Ümit’in mutfağı, sadece yemek değil, bir hikâye. “Geçmişten geleceğe” diyor sık sık. “Geçmişte neler yapılıyor neler tüketiliyordu, bunu öğrenmek istiyordum. Bu nedenle de o yıllardan bu yana çok okuyorum, çok araştırıyorum.”

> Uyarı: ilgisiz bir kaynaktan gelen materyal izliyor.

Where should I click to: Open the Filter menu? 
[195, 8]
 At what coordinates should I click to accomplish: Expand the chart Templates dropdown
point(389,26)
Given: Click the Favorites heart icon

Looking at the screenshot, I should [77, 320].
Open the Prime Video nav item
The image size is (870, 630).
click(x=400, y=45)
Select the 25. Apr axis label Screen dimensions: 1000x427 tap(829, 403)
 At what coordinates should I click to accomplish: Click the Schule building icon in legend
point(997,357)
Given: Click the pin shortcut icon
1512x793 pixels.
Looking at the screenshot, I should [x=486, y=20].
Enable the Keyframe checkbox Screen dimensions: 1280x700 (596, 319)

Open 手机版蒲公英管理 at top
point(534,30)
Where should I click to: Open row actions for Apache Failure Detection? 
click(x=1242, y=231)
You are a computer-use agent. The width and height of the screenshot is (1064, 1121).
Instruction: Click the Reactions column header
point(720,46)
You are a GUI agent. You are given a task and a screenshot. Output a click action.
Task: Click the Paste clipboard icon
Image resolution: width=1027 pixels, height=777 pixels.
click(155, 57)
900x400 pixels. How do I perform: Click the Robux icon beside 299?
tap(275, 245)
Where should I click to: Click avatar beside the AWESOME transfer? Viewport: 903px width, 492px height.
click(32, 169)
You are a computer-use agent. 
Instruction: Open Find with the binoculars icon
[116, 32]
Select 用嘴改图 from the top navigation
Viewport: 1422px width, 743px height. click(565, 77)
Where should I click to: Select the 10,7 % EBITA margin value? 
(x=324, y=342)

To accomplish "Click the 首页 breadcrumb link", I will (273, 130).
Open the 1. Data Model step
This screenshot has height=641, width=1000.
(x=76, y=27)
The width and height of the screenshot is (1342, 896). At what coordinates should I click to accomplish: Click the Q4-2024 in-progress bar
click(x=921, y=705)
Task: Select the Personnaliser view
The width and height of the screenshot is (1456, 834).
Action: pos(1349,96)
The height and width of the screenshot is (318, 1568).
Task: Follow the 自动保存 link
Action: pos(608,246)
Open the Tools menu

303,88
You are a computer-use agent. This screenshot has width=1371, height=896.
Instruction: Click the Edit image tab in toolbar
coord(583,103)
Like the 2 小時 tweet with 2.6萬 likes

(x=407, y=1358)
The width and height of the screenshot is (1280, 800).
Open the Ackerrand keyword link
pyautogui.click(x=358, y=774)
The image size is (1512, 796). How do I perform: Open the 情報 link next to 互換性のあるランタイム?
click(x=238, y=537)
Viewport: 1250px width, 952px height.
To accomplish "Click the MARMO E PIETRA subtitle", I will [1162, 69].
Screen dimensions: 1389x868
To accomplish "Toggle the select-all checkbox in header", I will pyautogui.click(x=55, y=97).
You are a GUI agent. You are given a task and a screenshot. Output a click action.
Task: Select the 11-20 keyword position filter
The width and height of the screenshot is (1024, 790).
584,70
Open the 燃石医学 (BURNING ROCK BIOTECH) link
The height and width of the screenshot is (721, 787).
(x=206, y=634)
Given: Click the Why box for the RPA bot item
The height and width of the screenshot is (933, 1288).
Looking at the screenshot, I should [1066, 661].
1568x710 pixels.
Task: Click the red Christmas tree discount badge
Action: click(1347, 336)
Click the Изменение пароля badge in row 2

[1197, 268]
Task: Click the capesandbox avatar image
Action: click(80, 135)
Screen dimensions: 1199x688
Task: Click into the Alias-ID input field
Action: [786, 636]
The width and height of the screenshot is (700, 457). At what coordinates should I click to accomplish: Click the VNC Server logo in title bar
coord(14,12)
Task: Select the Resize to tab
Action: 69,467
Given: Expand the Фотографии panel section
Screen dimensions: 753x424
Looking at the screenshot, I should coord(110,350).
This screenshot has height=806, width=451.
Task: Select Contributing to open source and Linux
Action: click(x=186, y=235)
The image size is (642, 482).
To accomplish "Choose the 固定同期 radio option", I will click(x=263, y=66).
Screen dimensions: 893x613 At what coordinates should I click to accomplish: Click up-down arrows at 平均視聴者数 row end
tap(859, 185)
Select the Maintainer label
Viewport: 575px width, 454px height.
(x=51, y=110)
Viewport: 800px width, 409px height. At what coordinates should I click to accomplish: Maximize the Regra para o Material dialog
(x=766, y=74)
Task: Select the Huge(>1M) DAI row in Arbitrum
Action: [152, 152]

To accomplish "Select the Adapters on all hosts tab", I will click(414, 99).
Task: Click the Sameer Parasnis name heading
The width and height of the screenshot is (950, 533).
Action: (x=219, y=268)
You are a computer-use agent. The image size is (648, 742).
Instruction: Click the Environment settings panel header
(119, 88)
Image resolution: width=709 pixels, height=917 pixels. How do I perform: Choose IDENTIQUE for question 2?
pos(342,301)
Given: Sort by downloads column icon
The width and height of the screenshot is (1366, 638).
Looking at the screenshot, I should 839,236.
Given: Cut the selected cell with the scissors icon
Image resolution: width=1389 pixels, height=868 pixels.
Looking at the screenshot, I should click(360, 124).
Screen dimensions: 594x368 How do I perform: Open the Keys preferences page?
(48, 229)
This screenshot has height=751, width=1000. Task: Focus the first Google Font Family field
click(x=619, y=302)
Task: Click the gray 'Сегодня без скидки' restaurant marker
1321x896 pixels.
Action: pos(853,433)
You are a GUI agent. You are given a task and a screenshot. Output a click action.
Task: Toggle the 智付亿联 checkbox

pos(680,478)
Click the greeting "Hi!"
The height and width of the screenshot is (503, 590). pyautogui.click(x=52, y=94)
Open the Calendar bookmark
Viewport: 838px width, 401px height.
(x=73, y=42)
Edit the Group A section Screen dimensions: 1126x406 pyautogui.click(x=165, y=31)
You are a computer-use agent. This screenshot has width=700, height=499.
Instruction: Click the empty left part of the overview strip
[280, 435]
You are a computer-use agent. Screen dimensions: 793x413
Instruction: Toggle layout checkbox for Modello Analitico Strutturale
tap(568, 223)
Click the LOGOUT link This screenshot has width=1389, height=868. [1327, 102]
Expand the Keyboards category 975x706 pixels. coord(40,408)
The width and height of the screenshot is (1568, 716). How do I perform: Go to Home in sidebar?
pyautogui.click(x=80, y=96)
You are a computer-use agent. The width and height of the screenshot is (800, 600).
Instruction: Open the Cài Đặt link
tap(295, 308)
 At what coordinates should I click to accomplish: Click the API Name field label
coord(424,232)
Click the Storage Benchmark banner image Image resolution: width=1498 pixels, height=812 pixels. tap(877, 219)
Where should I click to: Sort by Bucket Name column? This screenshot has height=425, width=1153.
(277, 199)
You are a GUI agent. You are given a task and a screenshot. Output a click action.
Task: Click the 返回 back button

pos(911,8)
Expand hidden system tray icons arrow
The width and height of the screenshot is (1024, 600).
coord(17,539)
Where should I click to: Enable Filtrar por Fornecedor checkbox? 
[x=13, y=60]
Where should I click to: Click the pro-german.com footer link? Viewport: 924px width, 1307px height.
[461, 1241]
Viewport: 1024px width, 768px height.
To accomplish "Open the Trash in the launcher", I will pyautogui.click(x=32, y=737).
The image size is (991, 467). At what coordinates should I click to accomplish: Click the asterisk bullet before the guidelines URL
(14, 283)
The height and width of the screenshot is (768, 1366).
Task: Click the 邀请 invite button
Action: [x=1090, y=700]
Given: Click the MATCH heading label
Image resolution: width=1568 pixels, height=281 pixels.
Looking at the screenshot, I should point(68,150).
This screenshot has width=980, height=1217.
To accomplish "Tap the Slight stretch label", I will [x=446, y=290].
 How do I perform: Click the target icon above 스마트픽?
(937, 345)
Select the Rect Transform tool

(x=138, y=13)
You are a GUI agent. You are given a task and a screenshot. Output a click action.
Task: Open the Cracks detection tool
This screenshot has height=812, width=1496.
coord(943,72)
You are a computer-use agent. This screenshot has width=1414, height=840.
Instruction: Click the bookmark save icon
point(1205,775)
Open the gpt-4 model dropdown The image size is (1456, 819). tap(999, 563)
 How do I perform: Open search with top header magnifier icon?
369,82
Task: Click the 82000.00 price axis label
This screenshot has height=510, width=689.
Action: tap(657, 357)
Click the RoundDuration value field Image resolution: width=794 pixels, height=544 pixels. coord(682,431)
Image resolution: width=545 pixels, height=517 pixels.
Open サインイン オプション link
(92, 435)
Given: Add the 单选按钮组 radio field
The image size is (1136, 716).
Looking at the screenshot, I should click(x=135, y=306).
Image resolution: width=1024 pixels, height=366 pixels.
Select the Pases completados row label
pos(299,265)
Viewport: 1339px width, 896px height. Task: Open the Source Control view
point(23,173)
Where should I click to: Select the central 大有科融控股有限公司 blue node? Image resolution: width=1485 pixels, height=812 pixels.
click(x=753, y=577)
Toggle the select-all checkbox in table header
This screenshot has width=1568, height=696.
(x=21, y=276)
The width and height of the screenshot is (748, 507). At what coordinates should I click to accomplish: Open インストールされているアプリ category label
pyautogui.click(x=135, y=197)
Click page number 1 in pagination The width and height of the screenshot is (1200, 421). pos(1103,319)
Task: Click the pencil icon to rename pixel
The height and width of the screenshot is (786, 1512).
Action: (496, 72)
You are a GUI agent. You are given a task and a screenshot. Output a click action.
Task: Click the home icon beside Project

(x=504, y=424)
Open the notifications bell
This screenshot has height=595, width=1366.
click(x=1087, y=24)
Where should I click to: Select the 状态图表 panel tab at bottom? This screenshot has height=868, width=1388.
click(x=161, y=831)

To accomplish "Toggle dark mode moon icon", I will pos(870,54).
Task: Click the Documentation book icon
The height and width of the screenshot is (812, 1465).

Nişantaşı’nda bir kafede çalışırken misafirlerden bir hanımefendi, “İstanbul’da iyi balık yiyemiyorum” deyince, Ümit kolları sıvıyor: “Merak var, karşı taraf ilgili. Yaptım, çok beğenildi.” Sonra 7-8 hanımefendinin davetlerinde yemekleri o organize ediyor. 24-25 yaşında, mutfakta bir yıldız gibi parlamaya başlıyor.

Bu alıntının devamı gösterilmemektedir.